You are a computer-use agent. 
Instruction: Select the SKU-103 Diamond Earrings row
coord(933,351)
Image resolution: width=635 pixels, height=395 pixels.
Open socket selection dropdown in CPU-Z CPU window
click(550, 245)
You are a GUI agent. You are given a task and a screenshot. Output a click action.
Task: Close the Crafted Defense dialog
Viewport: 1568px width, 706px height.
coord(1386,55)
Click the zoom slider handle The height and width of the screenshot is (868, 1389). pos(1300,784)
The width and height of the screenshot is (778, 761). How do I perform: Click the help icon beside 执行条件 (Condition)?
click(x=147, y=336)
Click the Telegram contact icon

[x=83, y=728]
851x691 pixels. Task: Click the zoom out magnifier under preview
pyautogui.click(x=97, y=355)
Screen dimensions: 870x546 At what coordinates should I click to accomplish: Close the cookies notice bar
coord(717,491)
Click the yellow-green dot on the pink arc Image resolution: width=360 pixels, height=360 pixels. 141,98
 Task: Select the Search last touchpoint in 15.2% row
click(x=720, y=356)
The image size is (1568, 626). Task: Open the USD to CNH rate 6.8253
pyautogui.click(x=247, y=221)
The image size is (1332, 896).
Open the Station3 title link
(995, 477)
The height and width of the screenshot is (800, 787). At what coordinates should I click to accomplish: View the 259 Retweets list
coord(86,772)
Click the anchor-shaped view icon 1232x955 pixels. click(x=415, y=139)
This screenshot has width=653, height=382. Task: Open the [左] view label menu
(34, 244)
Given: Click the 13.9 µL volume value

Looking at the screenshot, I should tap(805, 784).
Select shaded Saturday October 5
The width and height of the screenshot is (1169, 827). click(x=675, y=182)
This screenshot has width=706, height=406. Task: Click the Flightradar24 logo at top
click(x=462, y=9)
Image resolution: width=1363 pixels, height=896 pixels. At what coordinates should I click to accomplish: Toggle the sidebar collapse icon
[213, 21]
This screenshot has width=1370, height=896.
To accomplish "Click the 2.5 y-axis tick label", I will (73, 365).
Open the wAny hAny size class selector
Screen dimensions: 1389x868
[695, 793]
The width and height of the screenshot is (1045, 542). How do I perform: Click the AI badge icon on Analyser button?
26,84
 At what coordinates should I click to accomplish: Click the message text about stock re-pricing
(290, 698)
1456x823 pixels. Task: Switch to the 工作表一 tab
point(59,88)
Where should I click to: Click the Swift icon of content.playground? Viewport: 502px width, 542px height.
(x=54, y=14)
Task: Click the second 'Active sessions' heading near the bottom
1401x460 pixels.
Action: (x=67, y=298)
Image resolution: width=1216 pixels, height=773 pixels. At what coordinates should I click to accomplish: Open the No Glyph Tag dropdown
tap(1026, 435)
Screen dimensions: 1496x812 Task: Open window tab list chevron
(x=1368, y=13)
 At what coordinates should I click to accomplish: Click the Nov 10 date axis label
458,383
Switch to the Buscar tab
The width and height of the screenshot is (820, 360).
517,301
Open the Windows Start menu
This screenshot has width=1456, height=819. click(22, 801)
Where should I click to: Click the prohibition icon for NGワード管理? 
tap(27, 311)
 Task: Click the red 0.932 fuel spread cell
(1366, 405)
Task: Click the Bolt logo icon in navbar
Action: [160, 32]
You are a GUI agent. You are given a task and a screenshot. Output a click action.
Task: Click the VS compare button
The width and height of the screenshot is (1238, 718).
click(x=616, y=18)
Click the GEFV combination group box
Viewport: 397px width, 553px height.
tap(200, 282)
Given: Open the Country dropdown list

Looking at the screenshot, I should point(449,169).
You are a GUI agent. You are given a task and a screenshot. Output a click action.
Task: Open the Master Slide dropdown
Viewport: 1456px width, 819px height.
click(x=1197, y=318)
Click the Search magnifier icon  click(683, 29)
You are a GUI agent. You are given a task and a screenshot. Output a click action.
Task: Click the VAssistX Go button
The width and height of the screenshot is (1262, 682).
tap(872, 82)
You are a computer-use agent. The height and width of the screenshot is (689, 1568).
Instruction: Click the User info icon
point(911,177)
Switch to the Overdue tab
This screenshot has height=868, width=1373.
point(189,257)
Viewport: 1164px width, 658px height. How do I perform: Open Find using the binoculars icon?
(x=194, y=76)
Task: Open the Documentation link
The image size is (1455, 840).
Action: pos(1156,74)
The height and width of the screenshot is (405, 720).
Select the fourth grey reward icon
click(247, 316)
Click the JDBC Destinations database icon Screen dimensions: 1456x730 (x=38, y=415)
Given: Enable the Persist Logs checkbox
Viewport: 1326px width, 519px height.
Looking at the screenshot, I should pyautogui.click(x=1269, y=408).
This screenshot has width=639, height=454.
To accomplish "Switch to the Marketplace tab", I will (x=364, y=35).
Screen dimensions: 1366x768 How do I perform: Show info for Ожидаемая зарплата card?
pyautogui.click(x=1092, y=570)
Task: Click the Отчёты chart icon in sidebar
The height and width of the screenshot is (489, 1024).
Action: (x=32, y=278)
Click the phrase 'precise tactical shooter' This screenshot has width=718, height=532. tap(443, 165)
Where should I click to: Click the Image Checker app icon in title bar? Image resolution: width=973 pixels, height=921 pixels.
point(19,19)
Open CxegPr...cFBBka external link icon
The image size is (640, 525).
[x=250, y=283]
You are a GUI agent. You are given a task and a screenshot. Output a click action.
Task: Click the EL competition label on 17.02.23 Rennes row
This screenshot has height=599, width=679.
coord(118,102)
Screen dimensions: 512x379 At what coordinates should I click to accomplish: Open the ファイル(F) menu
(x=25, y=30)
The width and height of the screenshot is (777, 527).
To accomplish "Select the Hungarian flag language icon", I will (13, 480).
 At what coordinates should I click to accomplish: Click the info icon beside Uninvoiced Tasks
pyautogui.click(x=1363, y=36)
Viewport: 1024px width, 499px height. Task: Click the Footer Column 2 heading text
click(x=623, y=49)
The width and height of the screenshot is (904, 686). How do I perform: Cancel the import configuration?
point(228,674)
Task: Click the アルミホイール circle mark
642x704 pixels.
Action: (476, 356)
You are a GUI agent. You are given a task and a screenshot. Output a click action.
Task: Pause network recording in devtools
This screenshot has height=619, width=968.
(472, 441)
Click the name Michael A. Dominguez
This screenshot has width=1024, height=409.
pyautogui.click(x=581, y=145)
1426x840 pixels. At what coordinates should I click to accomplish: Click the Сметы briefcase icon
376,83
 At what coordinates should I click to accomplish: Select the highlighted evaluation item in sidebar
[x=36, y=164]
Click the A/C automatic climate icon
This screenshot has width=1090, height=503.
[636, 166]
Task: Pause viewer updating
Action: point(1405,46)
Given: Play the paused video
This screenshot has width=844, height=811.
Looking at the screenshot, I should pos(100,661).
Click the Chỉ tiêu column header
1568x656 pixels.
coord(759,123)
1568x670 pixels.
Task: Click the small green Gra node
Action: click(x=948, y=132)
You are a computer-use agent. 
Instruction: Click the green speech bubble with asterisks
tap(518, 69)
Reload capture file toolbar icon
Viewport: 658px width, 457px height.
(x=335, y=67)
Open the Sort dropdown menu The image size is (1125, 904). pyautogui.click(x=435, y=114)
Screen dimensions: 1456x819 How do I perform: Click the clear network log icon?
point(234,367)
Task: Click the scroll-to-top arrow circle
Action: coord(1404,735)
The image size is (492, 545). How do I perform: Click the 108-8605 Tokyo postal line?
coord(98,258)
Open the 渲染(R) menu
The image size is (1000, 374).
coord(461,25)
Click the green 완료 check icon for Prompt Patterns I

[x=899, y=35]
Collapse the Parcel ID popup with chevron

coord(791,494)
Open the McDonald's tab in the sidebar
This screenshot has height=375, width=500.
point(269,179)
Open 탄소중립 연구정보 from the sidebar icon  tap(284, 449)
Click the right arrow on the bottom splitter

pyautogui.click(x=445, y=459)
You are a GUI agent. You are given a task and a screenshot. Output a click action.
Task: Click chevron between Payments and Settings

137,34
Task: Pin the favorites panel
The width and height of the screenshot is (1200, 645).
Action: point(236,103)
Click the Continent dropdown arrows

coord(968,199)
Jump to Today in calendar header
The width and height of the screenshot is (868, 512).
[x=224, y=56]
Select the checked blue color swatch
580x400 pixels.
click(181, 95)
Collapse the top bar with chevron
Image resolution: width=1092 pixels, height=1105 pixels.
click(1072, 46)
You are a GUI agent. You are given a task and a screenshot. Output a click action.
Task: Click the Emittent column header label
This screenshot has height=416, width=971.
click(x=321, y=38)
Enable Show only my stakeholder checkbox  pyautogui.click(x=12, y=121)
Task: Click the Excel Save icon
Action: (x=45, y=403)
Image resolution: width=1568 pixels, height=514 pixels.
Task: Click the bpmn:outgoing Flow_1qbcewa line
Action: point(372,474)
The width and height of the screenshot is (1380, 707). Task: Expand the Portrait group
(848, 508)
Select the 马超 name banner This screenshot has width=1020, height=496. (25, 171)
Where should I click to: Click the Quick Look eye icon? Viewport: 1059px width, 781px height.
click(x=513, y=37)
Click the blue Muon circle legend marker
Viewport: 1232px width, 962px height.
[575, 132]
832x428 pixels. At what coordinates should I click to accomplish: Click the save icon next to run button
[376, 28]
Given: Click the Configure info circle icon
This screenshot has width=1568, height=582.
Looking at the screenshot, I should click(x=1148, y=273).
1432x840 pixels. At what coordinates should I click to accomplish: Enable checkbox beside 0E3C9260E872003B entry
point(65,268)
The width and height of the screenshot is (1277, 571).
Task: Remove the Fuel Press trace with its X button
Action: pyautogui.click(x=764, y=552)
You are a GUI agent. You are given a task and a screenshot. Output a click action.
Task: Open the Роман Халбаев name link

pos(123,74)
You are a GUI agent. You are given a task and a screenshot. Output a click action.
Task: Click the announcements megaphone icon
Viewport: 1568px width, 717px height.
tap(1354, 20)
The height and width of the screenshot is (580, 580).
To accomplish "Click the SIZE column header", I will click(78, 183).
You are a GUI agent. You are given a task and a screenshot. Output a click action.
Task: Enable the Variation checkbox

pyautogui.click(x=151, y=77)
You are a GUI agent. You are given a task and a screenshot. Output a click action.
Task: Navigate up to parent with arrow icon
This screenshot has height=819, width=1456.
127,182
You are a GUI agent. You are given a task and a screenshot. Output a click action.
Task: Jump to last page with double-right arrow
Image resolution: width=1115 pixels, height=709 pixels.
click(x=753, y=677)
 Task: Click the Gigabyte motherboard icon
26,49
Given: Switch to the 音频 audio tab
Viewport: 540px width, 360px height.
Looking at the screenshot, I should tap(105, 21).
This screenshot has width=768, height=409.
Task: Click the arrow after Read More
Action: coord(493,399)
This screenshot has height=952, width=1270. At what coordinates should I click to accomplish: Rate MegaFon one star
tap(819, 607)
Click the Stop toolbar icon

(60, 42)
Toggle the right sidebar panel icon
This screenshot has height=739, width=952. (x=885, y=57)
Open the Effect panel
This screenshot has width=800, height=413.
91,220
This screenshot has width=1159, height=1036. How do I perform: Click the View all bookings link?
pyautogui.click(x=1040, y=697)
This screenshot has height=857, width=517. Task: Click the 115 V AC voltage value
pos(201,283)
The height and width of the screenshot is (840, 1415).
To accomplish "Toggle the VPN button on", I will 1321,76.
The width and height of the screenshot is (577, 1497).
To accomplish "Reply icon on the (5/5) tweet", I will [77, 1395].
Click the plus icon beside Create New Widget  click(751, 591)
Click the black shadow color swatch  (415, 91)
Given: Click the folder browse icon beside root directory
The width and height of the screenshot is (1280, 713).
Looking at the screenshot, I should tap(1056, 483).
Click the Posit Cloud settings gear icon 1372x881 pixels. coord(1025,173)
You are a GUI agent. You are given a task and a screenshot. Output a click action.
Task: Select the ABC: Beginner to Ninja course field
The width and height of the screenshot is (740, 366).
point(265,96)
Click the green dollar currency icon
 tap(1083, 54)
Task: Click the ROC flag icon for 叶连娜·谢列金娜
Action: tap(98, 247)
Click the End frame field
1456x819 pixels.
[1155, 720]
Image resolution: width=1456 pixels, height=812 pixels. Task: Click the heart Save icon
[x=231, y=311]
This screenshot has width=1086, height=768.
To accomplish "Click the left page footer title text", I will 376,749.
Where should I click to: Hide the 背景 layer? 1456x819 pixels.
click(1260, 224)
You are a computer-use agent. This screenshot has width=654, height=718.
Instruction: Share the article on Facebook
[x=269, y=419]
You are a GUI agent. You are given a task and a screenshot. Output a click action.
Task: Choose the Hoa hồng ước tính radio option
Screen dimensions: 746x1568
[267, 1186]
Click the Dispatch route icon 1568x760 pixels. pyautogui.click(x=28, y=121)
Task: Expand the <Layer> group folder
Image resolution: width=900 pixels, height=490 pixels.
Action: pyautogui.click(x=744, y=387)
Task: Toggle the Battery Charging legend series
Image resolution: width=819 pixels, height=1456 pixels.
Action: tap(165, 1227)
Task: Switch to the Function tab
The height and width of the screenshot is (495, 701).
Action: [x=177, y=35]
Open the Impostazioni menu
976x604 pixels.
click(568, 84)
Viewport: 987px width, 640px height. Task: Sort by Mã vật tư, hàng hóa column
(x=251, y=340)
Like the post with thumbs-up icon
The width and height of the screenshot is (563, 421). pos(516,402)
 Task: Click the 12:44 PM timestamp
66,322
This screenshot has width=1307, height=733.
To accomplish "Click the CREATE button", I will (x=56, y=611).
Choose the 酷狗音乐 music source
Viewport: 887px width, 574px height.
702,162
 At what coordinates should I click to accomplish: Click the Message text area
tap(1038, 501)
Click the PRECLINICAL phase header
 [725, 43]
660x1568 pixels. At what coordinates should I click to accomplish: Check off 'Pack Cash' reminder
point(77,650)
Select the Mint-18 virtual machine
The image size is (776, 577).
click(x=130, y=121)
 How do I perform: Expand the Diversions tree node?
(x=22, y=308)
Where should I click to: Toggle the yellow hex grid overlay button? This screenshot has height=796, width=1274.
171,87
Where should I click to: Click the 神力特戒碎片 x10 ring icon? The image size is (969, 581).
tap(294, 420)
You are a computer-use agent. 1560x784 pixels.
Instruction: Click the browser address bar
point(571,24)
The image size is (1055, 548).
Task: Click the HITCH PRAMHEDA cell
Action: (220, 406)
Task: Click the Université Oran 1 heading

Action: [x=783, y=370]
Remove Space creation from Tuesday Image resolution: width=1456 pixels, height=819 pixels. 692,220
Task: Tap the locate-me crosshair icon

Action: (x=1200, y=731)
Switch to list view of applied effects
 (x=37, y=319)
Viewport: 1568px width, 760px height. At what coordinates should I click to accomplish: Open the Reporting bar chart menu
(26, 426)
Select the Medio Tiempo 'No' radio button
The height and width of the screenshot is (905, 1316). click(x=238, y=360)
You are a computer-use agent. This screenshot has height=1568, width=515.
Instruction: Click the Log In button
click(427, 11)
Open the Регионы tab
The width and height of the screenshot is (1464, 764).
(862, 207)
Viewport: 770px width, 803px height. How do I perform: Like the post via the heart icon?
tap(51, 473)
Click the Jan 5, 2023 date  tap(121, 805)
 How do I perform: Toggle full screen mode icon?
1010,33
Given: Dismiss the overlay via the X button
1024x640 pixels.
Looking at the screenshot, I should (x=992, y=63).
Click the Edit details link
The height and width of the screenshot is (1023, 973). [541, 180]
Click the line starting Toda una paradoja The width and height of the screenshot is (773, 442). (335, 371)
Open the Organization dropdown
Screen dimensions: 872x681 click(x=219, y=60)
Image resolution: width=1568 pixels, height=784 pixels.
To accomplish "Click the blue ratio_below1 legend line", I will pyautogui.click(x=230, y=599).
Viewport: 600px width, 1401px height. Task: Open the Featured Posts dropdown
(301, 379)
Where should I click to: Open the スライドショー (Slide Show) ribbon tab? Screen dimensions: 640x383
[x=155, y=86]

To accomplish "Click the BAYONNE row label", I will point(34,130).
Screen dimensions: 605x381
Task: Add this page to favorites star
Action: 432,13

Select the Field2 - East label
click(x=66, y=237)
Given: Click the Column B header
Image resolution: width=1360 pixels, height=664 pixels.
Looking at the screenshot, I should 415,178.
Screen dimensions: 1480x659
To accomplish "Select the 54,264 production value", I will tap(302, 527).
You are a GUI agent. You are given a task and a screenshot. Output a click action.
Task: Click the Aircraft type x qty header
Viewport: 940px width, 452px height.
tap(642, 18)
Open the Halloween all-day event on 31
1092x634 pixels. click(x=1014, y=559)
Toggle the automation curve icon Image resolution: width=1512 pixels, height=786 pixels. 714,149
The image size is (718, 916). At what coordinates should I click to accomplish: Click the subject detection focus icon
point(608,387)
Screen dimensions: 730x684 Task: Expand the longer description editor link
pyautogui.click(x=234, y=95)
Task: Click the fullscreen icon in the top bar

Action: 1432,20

□ □ □ □ □

Task objective. Reproduce the items starting with the line containing "Given: Click the Configure info circle icon" and going on through the line containing "click(x=753, y=677)", substituting "check box" for every "checkbox" and leaving everything else unchanged.

Written answer.
Given: Click the Configure info circle icon
This screenshot has width=1568, height=582.
Looking at the screenshot, I should click(x=1148, y=273).
1432x840 pixels. At what coordinates should I click to accomplish: Enable check box beside 0E3C9260E872003B entry
point(65,268)
The width and height of the screenshot is (1277, 571).
Task: Remove the Fuel Press trace with its X button
Action: pyautogui.click(x=764, y=552)
You are a GUI agent. You are given a task and a screenshot. Output a click action.
Task: Open the Роман Халбаев name link

pos(123,74)
You are a GUI agent. You are given a task and a screenshot. Output a click action.
Task: Click the announcements megaphone icon
Viewport: 1568px width, 717px height.
tap(1354, 20)
The height and width of the screenshot is (580, 580).
To accomplish "Click the SIZE column header", I will click(78, 183).
You are a GUI agent. You are given a task and a screenshot. Output a click action.
Task: Enable the Variation check box

pyautogui.click(x=151, y=77)
You are a GUI agent. You are given a task and a screenshot. Output a click action.
Task: Navigate up to parent with arrow icon
This screenshot has height=819, width=1456.
127,182
You are a GUI agent. You are given a task and a screenshot. Output a click action.
Task: Jump to last page with double-right arrow
Image resolution: width=1115 pixels, height=709 pixels.
click(x=753, y=677)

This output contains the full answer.